### Work to be completed
Every record here should be printed again exactly.

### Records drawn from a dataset
• • • • •

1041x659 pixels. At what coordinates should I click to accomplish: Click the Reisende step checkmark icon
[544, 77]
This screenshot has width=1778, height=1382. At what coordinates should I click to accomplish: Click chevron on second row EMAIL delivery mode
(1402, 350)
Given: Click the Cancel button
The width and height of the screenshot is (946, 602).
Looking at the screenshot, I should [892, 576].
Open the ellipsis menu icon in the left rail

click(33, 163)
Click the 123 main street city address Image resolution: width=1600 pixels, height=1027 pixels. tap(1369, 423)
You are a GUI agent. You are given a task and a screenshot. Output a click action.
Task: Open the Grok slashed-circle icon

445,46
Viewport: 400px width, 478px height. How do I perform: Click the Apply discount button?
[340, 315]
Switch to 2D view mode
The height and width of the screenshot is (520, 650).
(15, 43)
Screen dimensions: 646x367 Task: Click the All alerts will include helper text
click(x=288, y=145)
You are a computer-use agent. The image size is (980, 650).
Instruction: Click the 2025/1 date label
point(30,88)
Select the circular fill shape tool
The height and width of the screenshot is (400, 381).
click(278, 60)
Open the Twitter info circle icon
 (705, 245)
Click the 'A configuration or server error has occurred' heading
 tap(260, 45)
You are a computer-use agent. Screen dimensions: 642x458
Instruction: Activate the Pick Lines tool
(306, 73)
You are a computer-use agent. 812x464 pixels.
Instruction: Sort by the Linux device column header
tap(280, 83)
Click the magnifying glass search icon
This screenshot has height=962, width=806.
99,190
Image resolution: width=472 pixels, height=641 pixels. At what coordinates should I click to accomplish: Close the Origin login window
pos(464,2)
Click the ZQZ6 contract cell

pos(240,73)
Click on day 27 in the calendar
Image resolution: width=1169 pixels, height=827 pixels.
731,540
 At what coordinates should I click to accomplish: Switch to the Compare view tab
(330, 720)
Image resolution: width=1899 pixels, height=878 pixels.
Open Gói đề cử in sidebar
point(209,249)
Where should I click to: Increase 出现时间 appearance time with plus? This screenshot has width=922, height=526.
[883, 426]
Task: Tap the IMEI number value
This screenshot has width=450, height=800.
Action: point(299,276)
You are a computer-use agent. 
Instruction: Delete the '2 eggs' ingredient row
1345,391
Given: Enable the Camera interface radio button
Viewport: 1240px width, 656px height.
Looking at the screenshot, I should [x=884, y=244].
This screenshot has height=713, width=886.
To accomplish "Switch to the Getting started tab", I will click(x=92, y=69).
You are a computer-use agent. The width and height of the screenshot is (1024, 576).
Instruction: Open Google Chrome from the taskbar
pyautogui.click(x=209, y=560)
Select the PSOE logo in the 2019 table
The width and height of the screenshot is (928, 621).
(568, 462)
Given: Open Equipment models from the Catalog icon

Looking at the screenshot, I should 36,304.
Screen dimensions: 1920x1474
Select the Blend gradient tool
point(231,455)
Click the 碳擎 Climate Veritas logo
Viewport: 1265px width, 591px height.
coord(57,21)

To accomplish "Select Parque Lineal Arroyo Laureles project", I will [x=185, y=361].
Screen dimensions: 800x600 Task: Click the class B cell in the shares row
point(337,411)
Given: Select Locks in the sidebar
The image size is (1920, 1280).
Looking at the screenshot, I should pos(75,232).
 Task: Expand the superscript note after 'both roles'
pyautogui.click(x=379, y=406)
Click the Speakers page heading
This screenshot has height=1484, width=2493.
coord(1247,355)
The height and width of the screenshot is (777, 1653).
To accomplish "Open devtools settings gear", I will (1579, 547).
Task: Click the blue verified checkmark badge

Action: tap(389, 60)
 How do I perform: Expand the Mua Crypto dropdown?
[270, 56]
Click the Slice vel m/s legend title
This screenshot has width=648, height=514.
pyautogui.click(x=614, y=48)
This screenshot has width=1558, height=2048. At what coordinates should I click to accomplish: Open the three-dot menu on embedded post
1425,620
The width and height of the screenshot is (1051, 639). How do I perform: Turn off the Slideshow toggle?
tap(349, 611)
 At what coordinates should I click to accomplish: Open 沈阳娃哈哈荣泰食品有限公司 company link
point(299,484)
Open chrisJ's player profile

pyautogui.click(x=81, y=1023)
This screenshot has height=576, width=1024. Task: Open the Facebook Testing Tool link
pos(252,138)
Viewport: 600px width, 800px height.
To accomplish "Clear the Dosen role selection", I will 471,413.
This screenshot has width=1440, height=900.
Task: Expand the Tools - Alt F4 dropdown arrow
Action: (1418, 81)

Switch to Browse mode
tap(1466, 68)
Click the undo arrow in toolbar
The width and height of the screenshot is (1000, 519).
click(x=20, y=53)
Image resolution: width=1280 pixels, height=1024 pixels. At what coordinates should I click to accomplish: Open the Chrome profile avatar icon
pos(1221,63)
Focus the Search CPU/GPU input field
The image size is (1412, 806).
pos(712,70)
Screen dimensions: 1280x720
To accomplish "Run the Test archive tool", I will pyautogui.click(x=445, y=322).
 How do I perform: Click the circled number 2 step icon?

• • • • •

### Solution to the exercise
1041x659 pixels. At what coordinates should I click to accomplish: Click the Reisende step checkmark icon
[544, 77]
This screenshot has width=1778, height=1382. At what coordinates should I click to accomplish: Click chevron on second row EMAIL delivery mode
(1402, 350)
Given: Click the Cancel button
The width and height of the screenshot is (946, 602).
Looking at the screenshot, I should [892, 576].
Open the ellipsis menu icon in the left rail

click(33, 163)
Click the 123 main street city address Image resolution: width=1600 pixels, height=1027 pixels. tap(1369, 423)
You are a GUI agent. You are given a task and a screenshot. Output a click action.
Task: Open the Grok slashed-circle icon

445,46
Viewport: 400px width, 478px height. How do I perform: Click the Apply discount button?
[340, 315]
Switch to 2D view mode
The height and width of the screenshot is (520, 650).
(15, 43)
Screen dimensions: 646x367 Task: Click the All alerts will include helper text
click(x=288, y=145)
You are a computer-use agent. The image size is (980, 650).
Instruction: Click the 2025/1 date label
point(30,88)
Select the circular fill shape tool
The height and width of the screenshot is (400, 381).
click(278, 60)
Open the Twitter info circle icon
 (705, 245)
Click the 'A configuration or server error has occurred' heading
 tap(260, 45)
You are a computer-use agent. Screen dimensions: 642x458
Instruction: Activate the Pick Lines tool
(306, 73)
You are a computer-use agent. 812x464 pixels.
Instruction: Sort by the Linux device column header
tap(280, 83)
Click the magnifying glass search icon
This screenshot has height=962, width=806.
99,190
Image resolution: width=472 pixels, height=641 pixels. At what coordinates should I click to accomplish: Close the Origin login window
pos(464,2)
Click the ZQZ6 contract cell

pos(240,73)
Click on day 27 in the calendar
Image resolution: width=1169 pixels, height=827 pixels.
731,540
 At what coordinates should I click to accomplish: Switch to the Compare view tab
(330, 720)
Image resolution: width=1899 pixels, height=878 pixels.
Open Gói đề cử in sidebar
point(209,249)
Where should I click to: Increase 出现时间 appearance time with plus? This screenshot has width=922, height=526.
[883, 426]
Task: Tap the IMEI number value
This screenshot has width=450, height=800.
Action: point(299,276)
You are a computer-use agent. 
Instruction: Delete the '2 eggs' ingredient row
1345,391
Given: Enable the Camera interface radio button
Viewport: 1240px width, 656px height.
Looking at the screenshot, I should [x=884, y=244].
This screenshot has height=713, width=886.
To accomplish "Switch to the Getting started tab", I will click(x=92, y=69).
You are a computer-use agent. The width and height of the screenshot is (1024, 576).
Instruction: Open Google Chrome from the taskbar
pyautogui.click(x=209, y=560)
Select the PSOE logo in the 2019 table
The width and height of the screenshot is (928, 621).
(568, 462)
Given: Open Equipment models from the Catalog icon

Looking at the screenshot, I should 36,304.
Screen dimensions: 1920x1474
Select the Blend gradient tool
point(231,455)
Click the 碳擎 Climate Veritas logo
Viewport: 1265px width, 591px height.
coord(57,21)

To accomplish "Select Parque Lineal Arroyo Laureles project", I will [x=185, y=361].
Screen dimensions: 800x600 Task: Click the class B cell in the shares row
point(337,411)
Given: Select Locks in the sidebar
The image size is (1920, 1280).
Looking at the screenshot, I should pos(75,232).
 Task: Expand the superscript note after 'both roles'
pyautogui.click(x=379, y=406)
Click the Speakers page heading
This screenshot has height=1484, width=2493.
coord(1247,355)
The height and width of the screenshot is (777, 1653).
To accomplish "Open devtools settings gear", I will (1579, 547).
Task: Click the blue verified checkmark badge

Action: tap(389, 60)
 How do I perform: Expand the Mua Crypto dropdown?
[270, 56]
Click the Slice vel m/s legend title
This screenshot has width=648, height=514.
pyautogui.click(x=614, y=48)
This screenshot has width=1558, height=2048. At what coordinates should I click to accomplish: Open the three-dot menu on embedded post
1425,620
The width and height of the screenshot is (1051, 639). How do I perform: Turn off the Slideshow toggle?
tap(349, 611)
 At what coordinates should I click to accomplish: Open 沈阳娃哈哈荣泰食品有限公司 company link
point(299,484)
Open chrisJ's player profile

pyautogui.click(x=81, y=1023)
This screenshot has height=576, width=1024. Task: Open the Facebook Testing Tool link
pos(252,138)
Viewport: 600px width, 800px height.
To accomplish "Clear the Dosen role selection", I will 471,413.
This screenshot has width=1440, height=900.
Task: Expand the Tools - Alt F4 dropdown arrow
Action: (1418, 81)

Switch to Browse mode
tap(1466, 68)
Click the undo arrow in toolbar
The width and height of the screenshot is (1000, 519).
click(x=20, y=53)
Image resolution: width=1280 pixels, height=1024 pixels. At what coordinates should I click to accomplish: Open the Chrome profile avatar icon
pos(1221,63)
Focus the Search CPU/GPU input field
The image size is (1412, 806).
pos(712,70)
Screen dimensions: 1280x720
To accomplish "Run the Test archive tool", I will pyautogui.click(x=445, y=322).
 How do I perform: Click the circled number 2 step icon?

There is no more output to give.